Records from a dataset:
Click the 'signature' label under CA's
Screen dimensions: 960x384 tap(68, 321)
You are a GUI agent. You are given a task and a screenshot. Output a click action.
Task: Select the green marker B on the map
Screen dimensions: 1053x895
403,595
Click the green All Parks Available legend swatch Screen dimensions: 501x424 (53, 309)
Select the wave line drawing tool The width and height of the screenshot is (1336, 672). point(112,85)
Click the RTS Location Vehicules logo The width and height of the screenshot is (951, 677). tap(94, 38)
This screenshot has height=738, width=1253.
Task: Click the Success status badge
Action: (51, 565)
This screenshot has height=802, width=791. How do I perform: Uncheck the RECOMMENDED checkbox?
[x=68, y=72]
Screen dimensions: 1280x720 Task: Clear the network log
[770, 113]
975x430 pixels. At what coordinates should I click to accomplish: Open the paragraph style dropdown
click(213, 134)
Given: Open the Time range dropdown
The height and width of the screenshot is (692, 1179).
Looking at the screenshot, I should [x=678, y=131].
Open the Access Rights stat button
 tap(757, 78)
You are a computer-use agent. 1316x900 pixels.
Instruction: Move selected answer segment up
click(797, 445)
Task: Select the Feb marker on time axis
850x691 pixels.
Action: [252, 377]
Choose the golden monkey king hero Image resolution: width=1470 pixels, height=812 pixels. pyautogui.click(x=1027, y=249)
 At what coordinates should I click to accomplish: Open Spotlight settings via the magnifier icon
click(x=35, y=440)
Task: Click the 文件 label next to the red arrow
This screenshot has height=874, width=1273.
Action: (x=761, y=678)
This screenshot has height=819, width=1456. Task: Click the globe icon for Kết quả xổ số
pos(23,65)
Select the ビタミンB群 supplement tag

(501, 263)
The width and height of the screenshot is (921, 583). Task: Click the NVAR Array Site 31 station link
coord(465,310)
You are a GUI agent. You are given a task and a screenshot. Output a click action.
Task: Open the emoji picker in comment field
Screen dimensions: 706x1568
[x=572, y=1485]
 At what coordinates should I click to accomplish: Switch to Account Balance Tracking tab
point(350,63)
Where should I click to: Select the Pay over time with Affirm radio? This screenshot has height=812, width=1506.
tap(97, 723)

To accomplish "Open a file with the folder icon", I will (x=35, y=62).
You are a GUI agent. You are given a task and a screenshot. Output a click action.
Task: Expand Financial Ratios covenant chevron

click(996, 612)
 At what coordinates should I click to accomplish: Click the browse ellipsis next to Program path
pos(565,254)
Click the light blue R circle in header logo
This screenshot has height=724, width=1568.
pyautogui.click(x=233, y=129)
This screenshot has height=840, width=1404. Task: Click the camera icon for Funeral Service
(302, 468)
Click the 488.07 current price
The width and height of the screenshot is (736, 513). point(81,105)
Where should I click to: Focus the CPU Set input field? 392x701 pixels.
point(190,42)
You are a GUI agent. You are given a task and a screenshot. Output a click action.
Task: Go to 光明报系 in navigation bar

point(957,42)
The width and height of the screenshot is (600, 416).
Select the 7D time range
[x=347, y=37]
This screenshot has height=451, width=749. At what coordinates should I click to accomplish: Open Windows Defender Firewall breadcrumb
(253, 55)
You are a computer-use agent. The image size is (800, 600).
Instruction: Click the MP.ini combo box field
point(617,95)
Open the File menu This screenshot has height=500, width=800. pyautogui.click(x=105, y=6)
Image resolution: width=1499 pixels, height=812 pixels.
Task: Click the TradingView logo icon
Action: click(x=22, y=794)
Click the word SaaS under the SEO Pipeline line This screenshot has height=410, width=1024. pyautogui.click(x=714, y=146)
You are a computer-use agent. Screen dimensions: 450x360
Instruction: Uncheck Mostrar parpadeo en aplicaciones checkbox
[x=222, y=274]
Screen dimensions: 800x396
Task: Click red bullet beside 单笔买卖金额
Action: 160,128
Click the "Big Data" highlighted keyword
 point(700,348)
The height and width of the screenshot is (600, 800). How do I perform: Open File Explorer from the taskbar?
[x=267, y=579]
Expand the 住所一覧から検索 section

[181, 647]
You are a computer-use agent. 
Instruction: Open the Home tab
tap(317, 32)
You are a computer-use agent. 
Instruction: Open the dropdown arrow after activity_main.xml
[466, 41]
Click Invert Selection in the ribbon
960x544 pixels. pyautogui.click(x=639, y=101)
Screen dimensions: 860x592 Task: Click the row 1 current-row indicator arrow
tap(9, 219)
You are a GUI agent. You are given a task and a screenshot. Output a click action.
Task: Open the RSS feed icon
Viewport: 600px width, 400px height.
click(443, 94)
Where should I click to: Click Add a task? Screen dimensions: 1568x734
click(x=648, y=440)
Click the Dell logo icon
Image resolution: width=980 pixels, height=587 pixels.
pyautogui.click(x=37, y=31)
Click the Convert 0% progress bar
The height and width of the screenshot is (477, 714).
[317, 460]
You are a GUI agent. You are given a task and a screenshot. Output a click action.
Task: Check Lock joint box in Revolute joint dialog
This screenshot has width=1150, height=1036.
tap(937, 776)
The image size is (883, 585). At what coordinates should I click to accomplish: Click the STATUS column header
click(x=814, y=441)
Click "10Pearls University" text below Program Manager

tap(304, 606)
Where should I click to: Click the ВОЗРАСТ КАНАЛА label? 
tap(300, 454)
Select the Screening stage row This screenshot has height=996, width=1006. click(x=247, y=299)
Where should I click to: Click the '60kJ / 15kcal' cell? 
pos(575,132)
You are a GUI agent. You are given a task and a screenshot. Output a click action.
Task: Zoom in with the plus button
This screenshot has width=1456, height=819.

> Stated exercise:
Please rewrite the records above, substituting "interface agent" for every "GUI agent" and leaving everything else unchanged.

> Exercise answer:
Click the 'signature' label under CA's
Screen dimensions: 960x384 tap(68, 321)
You are a interface agent. You are given a task and a screenshot. Output a click action.
Task: Select the green marker B on the map
Screen dimensions: 1053x895
403,595
Click the green All Parks Available legend swatch Screen dimensions: 501x424 (53, 309)
Select the wave line drawing tool The width and height of the screenshot is (1336, 672). point(112,85)
Click the RTS Location Vehicules logo The width and height of the screenshot is (951, 677). tap(94, 38)
This screenshot has height=738, width=1253.
Task: Click the Success status badge
Action: (51, 565)
This screenshot has height=802, width=791. How do I perform: Uncheck the RECOMMENDED checkbox?
[x=68, y=72]
Screen dimensions: 1280x720 Task: Clear the network log
[770, 113]
975x430 pixels. At what coordinates should I click to accomplish: Open the paragraph style dropdown
click(213, 134)
Given: Open the Time range dropdown
The height and width of the screenshot is (692, 1179).
Looking at the screenshot, I should [x=678, y=131].
Open the Access Rights stat button
 tap(757, 78)
You are a computer-use agent. 1316x900 pixels.
Instruction: Move selected answer segment up
click(797, 445)
Task: Select the Feb marker on time axis
850x691 pixels.
Action: [252, 377]
Choose the golden monkey king hero Image resolution: width=1470 pixels, height=812 pixels. pyautogui.click(x=1027, y=249)
 At what coordinates should I click to accomplish: Open Spotlight settings via the magnifier icon
click(x=35, y=440)
Task: Click the 文件 label next to the red arrow
This screenshot has height=874, width=1273.
Action: (x=761, y=678)
This screenshot has height=819, width=1456. Task: Click the globe icon for Kết quả xổ số
pos(23,65)
Select the ビタミンB群 supplement tag

(501, 263)
The width and height of the screenshot is (921, 583). Task: Click the NVAR Array Site 31 station link
coord(465,310)
You are a interface agent. You are given a task and a screenshot. Output a click action.
Task: Open the emoji picker in comment field
Screen dimensions: 706x1568
[x=572, y=1485]
 At what coordinates should I click to accomplish: Switch to Account Balance Tracking tab
point(350,63)
Where should I click to: Select the Pay over time with Affirm radio? This screenshot has height=812, width=1506.
tap(97, 723)

To accomplish "Open a file with the folder icon", I will (x=35, y=62).
You are a interface agent. You are given a task and a screenshot. Output a click action.
Task: Expand Financial Ratios covenant chevron

click(996, 612)
 At what coordinates should I click to accomplish: Click the browse ellipsis next to Program path
pos(565,254)
Click the light blue R circle in header logo
This screenshot has height=724, width=1568.
pyautogui.click(x=233, y=129)
This screenshot has height=840, width=1404. Task: Click the camera icon for Funeral Service
(302, 468)
Click the 488.07 current price
The width and height of the screenshot is (736, 513). point(81,105)
Where should I click to: Focus the CPU Set input field? 392x701 pixels.
point(190,42)
You are a interface agent. You are given a task and a screenshot. Output a click action.
Task: Go to 光明报系 in navigation bar

point(957,42)
The width and height of the screenshot is (600, 416).
Select the 7D time range
[x=347, y=37]
This screenshot has height=451, width=749. At what coordinates should I click to accomplish: Open Windows Defender Firewall breadcrumb
(253, 55)
You are a computer-use agent. The image size is (800, 600).
Instruction: Click the MP.ini combo box field
point(617,95)
Open the File menu This screenshot has height=500, width=800. pyautogui.click(x=105, y=6)
Image resolution: width=1499 pixels, height=812 pixels.
Task: Click the TradingView logo icon
Action: click(x=22, y=794)
Click the word SaaS under the SEO Pipeline line This screenshot has height=410, width=1024. pyautogui.click(x=714, y=146)
You are a computer-use agent. Screen dimensions: 450x360
Instruction: Uncheck Mostrar parpadeo en aplicaciones checkbox
[x=222, y=274]
Screen dimensions: 800x396
Task: Click red bullet beside 单笔买卖金额
Action: 160,128
Click the "Big Data" highlighted keyword
 point(700,348)
The height and width of the screenshot is (600, 800). How do I perform: Open File Explorer from the taskbar?
[x=267, y=579]
Expand the 住所一覧から検索 section

[181, 647]
You are a computer-use agent. 
Instruction: Open the Home tab
tap(317, 32)
You are a computer-use agent. 
Instruction: Open the dropdown arrow after activity_main.xml
[466, 41]
Click Invert Selection in the ribbon
960x544 pixels. pyautogui.click(x=639, y=101)
Screen dimensions: 860x592 Task: Click the row 1 current-row indicator arrow
tap(9, 219)
You are a interface agent. You are given a task and a screenshot. Output a click action.
Task: Open the RSS feed icon
Viewport: 600px width, 400px height.
click(443, 94)
Where should I click to: Click Add a task? Screen dimensions: 1568x734
click(x=648, y=440)
Click the Dell logo icon
Image resolution: width=980 pixels, height=587 pixels.
pyautogui.click(x=37, y=31)
Click the Convert 0% progress bar
The height and width of the screenshot is (477, 714).
[317, 460]
You are a interface agent. You are given a task and a screenshot. Output a click action.
Task: Check Lock joint box in Revolute joint dialog
This screenshot has width=1150, height=1036.
tap(937, 776)
The image size is (883, 585). At what coordinates should I click to accomplish: Click the STATUS column header
click(x=814, y=441)
Click "10Pearls University" text below Program Manager

tap(304, 606)
Where should I click to: Click the ВОЗРАСТ КАНАЛА label? 
tap(300, 454)
Select the Screening stage row This screenshot has height=996, width=1006. click(x=247, y=299)
Where should I click to: Click the '60kJ / 15kcal' cell? 
pos(575,132)
You are a interface agent. You are given a task and a screenshot. Output a click action.
Task: Zoom in with the plus button
This screenshot has width=1456, height=819.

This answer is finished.